The takeaway is that diet matters enormously, but it’s not the whole story. Honey, a natural sugar, still feeds decay-causing bacteria. Smoking dries out the mouth and promotes gum disease. Even without processed food, lifestyle factors shaped dental health in complex ways.

The Earliest Attempts at Dentistry

When prevention failed, some prehistoric people took surprisingly active steps to deal with dental problems. The oldest known dental intervention is a 14,000-year-old tooth from Villabruna in northern Italy that shows signs of having been scraped out, likely to remove decayed material from a cavity.
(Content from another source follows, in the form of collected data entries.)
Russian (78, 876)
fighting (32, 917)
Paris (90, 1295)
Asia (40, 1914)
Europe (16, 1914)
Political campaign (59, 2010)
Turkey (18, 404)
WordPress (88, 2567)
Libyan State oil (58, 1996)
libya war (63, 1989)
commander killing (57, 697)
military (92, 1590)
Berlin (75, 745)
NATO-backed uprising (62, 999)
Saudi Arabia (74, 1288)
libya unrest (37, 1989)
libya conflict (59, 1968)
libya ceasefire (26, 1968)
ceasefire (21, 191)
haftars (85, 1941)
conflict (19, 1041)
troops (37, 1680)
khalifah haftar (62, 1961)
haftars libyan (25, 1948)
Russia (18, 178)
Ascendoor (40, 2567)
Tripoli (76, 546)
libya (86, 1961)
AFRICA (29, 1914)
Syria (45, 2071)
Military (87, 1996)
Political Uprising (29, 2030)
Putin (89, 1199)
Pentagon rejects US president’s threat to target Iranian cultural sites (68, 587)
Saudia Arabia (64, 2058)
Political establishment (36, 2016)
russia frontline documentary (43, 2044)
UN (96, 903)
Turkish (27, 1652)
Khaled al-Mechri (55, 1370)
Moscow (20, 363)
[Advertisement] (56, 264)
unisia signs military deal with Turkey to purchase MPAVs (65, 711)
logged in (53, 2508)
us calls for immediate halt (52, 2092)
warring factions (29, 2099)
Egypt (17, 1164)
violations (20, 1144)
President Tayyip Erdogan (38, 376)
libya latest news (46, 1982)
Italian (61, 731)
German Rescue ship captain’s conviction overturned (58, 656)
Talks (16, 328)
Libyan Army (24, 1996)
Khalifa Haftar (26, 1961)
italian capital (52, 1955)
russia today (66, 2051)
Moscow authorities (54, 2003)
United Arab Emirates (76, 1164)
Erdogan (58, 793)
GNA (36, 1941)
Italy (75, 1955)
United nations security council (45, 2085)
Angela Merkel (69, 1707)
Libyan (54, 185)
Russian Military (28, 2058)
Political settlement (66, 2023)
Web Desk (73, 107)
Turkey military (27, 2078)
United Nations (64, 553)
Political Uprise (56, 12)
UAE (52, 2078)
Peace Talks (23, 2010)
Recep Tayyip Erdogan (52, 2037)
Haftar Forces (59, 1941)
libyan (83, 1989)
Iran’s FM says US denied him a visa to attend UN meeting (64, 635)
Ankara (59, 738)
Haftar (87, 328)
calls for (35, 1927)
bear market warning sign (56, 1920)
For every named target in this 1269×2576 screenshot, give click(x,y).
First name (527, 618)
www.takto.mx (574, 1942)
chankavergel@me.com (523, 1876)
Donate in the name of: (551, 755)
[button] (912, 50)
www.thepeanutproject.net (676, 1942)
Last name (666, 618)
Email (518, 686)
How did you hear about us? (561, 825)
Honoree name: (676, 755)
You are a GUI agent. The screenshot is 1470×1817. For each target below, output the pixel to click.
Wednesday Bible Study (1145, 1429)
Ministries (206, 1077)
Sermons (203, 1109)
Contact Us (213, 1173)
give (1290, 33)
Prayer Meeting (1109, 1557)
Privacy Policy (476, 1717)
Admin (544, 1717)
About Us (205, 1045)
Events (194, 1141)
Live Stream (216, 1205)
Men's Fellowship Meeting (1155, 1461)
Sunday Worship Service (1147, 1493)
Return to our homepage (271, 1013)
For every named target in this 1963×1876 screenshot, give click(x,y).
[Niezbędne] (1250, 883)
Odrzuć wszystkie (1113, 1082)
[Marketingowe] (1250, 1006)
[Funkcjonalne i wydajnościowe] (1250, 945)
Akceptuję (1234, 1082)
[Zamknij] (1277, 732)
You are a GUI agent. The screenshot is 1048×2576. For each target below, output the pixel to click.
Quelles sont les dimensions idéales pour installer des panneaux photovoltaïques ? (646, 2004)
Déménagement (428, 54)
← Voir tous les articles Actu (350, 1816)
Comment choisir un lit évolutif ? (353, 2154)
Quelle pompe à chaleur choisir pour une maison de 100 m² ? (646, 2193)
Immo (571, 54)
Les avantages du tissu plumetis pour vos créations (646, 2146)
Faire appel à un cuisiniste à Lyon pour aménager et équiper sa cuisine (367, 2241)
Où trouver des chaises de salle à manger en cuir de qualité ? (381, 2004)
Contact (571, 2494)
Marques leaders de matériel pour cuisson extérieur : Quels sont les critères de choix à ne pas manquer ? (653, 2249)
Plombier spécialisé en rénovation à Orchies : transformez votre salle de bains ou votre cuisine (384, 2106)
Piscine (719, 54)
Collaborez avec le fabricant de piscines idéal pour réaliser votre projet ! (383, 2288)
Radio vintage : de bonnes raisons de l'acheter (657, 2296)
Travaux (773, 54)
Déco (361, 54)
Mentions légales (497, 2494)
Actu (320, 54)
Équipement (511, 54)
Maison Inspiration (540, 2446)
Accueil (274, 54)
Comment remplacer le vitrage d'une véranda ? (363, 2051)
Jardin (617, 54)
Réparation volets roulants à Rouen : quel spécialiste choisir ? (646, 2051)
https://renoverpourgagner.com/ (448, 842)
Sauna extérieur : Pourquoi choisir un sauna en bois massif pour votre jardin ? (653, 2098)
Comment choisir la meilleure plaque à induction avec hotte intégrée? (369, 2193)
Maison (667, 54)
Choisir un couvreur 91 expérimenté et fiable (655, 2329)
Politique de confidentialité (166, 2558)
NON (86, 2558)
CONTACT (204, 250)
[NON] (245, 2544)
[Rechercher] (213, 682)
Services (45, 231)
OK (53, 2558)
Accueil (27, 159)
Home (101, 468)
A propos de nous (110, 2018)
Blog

Even more remarkable, a 13,000-year-old skeleton found at Riparo Fredian, also in northern Italy, had two front teeth with large cavities that had been deliberately scraped clean with a hand-held tool and then filled with bitumen, a naturally occurring tar-like substance. Researchers believe the bitumen may have served as both a protective seal and a crude antiseptic.

These are Ice Age dental fillings, predating the previously known earliest fillings (from Slovenia, around 6,500 years old) by thousands of years. The horizontal scratch marks inside the cavities are consistent with a scraping and twisting motion, suggesting a careful, intentional procedure rather than accidental damage.

Why Their Teeth Still Wore Down

Despite lower rates of decay, prehistoric teeth faced a different problem: extreme mechanical wear. Grit from stone-ground food, sand in foraged plants, and the sheer toughness of an unprocessed diet ground teeth down over a lifetime. Many ancient skulls show teeth worn nearly flat. This wear could expose the inner layers of the tooth and eventually cause abscesses and infection, which, without antibiotics, could be life-threatening. Dental abscesses are a documented cause of death in prehistoric remains.

So while cavemen avoided the cavity epidemic that came with agriculture, they traded it for a different set of problems. Their teeth were cleaner than you might expect, maintained through simple mechanical tools and a low-sugar diet, but the absence of modern dentistry still meant that a bad tooth could become a serious, even fatal, health crisis.